→ **Bloco de texto**
Eleições americanas (Catarina Bessell/Exame)
Os Estados Unidos nunca viram uma eleição presidencial como a de 2020. O novo coronavírus já infectou mais de 8 milhões de pessoas, causou cerca de 220.000 mortes no país e está ressurgindo com força a menos de duas semanas do dia da votação. Os protestos por justiça racial paralisaram o país no meio do ano e reabriram a ferida mais sensível da sociedade americana. A política vai seguir dando o tom na bolsa? Vai. E você pode aproveitar as oportunidades. Descubra onde investir agora
A votação pelo correio, prática corriqueira adotada por dezenas de milhões de eleitores, tornou-se alvo de teorias da conspiração e é mais um símbolo do abismo que separa democratas e republicanos. O Senado está correndo para aprovar uma juíza conservadora para a Suprema Corte, o que pode levar a uma mudança de postura da corte por décadas. E nem falamos da economia, assunto prioritário para os americanos na hora de escolher um novo presidente — e o que mais deve afetar você, leitor, nos próximos quatro anos.
Donald Trump e Joe Biden discordam em praticamente tudo, e isso certamente é verdade no caso das ideias sobre a economia. Quem quer que vença a eleição de 3 de novembro assumirá um país em crise profunda.
A recessão causada pela pandemia é uma das mais graves da história. Estima-se uma contração de 4% no PIB deste ano — um dado mais promissor do que as previsões catastrofistas de alguns meses atrás, mas ainda assim preocupante. Ainda não se sabe que letra será lida na curva do gráfico do PIB. Os mais otimistas enxergaram contornos de um “V”, um repique motivado em grande parte pelo pacote de estímulo econômico aprovado no começo da pandemia.
Mas esse dinheiro está acabando, e não há sinal de acordo no Congresso para uma segunda dose. Outros consideram mais razoável uma recuperação mais lenta, na forma da letra “U”. O cenário mais pessimista é o de uma recuperação em “L”: anos de dificuldades econômicas e desemprego em alta.
Os planos de Trump, republicano, e de Joe Biden, democrata, para trazer a economia de volta à superfície são muito diferentes. Ou pelo menos é com essa hipótese que trabalham os eleitores e o mercado, já que o presidente americano não se deu ao trabalho de publicar um programa detalhado.
Reunindo declarações e discursos de Trump, além de uma proposta de orçamento para o ano que vem apresentada antes da pandemia, os analistas concluem que o plano do presidente é basicamente repetir a receita do primeiro mandato: cortar impostos e reduzir (um pouco) os gastos do governo.

→ **Seção de dados**
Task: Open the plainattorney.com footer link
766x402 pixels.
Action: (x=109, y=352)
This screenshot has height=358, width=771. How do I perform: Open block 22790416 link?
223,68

→ **Enunciado**
Retome o texto sobre a economia na eleição presidencial americana de 2020, continuando-o logo após a última frase apresentada.

→ **Espaço para resposta**
A visão de Joe Biden é oposta. O democrata quer aumentar a taxação das empresas e dos mais ricos e pôr em prática um ambicioso plano de investimentos governamentais. Não se trata de um programa ditado pela esquerda radical, como diz Trump em tom de ameaça, nem de um abandono dos princípios capitalistas.
Mas Biden, segundo todas as pesquisas o grande favorito para assumir a Casa Branca em 20 de janeiro de 2021, deve representar uma guinada importante na economia americana. Caso ele consiga aprovar seus planos mais ambiciosos — o que vai depender de uma vitória democrata nas eleições para o Senado, algo ainda incerto, os Estados Unidos serão um país mais verde, mais acolhedor aos imigrantes, mais comprometido com a educação e com a saúde financiada pelo governo.
Tudo isso vai custar muito dinheiro. O programa de Biden fala em investimentos de 7,3 trilhões de dólares nos próximos dez anos, que vão de infraestrutura a educação e ampliação da concessão de benefícios.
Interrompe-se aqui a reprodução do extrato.